Council member Bob Archibeque, the lone dissenter in the vote, wanted to know how residents would feel if a neighbor decided to build a chicken coop within feet of their homes.

"Being a city council member, one of my jobs is to understand how the (community) will feel about having a chicken coop that is 10 feet away," he said.

Sackett said there are always going to be disputes between neighbors over something.

Mayor Dan Porter said he would prefer to deal with chickens than the people who just let their dogs go and run wild.

Council member Shawana McLaughlin, who said she grew up on a farm, said the chickens will get out of their enclosed area, and added dogs will then kill them.

She also said when a chicken stops laying eggs the animal is usually slaughtered, and the chicken is what is for dinner that night.

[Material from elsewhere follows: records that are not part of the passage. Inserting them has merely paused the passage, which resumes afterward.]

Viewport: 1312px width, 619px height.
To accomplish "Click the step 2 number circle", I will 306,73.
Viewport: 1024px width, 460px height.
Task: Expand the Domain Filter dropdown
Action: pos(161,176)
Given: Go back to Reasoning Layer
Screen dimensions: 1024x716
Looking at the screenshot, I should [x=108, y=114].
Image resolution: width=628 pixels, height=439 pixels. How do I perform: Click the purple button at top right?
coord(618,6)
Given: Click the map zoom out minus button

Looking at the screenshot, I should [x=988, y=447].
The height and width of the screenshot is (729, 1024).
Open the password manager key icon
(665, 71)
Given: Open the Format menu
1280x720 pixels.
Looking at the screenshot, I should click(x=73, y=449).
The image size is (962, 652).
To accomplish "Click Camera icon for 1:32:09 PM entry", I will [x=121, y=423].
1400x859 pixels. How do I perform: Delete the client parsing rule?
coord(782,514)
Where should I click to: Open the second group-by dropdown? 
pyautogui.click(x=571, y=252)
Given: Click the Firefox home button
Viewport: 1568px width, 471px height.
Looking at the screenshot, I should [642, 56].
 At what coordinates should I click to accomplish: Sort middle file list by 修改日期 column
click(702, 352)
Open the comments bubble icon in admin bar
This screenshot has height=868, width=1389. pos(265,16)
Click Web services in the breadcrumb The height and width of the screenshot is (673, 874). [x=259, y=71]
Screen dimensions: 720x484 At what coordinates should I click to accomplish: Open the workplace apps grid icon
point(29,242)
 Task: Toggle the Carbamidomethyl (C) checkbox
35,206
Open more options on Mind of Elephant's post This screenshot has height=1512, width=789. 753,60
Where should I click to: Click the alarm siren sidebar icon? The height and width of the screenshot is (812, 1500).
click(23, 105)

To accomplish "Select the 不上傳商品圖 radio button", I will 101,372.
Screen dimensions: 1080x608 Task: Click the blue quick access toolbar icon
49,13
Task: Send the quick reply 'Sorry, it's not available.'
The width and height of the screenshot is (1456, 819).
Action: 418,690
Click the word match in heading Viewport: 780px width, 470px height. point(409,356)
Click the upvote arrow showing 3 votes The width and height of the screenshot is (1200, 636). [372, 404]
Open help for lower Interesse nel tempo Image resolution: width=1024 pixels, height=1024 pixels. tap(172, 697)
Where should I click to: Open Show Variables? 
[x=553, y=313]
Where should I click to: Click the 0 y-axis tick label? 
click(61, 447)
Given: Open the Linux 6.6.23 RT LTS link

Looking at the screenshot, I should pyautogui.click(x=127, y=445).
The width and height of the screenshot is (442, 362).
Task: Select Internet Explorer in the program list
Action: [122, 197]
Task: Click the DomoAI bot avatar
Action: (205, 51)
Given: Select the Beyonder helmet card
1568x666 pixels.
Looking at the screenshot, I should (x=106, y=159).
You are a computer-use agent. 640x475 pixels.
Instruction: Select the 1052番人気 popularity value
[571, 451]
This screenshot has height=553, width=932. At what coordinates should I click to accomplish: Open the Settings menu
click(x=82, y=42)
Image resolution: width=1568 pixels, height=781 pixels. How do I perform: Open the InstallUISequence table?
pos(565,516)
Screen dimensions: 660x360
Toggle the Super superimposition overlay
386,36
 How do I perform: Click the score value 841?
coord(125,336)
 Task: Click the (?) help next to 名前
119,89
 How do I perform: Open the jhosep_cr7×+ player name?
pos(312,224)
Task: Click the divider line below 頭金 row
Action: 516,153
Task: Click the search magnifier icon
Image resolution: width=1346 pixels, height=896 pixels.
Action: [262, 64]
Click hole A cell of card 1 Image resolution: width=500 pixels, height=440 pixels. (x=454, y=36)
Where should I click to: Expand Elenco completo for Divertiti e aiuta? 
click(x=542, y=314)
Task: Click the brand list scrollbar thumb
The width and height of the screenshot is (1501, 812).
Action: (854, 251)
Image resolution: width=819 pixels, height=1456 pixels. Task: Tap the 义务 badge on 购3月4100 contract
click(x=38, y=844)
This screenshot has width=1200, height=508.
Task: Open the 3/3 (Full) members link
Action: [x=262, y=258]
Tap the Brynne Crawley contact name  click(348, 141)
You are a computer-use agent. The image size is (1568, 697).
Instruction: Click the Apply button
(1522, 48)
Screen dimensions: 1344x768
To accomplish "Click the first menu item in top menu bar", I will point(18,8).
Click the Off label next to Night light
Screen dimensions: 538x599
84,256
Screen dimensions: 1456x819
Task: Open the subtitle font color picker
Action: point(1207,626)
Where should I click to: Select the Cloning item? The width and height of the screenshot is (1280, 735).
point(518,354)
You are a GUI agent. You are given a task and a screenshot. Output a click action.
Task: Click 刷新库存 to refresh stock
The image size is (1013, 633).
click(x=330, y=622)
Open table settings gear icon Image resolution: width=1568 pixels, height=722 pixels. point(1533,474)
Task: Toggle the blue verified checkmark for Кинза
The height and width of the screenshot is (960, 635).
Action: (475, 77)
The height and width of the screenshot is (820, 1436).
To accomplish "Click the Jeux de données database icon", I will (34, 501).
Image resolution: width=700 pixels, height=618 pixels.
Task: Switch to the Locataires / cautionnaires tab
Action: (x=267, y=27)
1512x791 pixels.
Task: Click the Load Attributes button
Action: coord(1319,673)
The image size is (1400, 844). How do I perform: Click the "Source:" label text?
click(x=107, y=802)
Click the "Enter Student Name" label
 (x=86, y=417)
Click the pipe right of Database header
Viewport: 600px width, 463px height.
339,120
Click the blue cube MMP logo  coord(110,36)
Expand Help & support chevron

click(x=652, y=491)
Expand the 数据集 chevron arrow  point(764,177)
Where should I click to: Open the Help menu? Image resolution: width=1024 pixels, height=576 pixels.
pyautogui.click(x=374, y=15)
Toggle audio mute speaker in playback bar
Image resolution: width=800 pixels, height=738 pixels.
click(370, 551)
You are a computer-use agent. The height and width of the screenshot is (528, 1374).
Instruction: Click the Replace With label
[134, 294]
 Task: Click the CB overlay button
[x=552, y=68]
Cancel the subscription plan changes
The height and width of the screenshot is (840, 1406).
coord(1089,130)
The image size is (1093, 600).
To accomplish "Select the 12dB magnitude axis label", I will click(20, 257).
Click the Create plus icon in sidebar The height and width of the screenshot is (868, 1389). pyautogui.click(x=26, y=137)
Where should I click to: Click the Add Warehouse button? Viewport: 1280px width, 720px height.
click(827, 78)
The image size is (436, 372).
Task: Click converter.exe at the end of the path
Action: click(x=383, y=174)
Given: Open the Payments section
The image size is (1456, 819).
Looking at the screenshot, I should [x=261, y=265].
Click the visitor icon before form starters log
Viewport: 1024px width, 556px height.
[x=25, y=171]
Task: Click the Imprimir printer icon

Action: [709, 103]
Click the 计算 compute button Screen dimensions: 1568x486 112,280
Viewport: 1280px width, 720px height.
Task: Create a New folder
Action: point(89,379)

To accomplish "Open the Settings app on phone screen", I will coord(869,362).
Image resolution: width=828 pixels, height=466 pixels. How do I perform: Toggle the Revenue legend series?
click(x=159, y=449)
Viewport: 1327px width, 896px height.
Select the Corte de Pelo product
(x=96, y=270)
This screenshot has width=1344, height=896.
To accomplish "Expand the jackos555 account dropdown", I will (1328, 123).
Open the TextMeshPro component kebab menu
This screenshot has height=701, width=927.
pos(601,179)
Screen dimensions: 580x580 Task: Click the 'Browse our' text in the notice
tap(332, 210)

McLaughlin also said that all of the people she has talked to are opposed to residents being allowed to have chickens in their backyards, so she and Sackett must be talking to different people.

Archibeque also wanted to know who would be controlling the odor from the chickens, which Sackett said would fall under the city's animal control officer.

Cortez Police Chief Roy Lane said his officers will not be picking up chickens like they would for a dog running at large.

"We have been dealing with chickens for years, and it is not a big problem," Lane said.

Council member Matt Keefauver said he cannot imagine a huge influx of people who would go out to get chickens if the council were to pass this into law.

The ordinance would repeal section 5-20 of the city's code that prohibited fowl or poultry unless they were at least 150 feet away from a residence, which Sackett said is almost impossible to do.

The proposed ordinance adds exceptions to the code, including having the municipal judge be the one responsible for imposing penalties and subsequent punishments for acts by the same owner or keeper for repeated violations and for the number of hens to be limited to six per residence.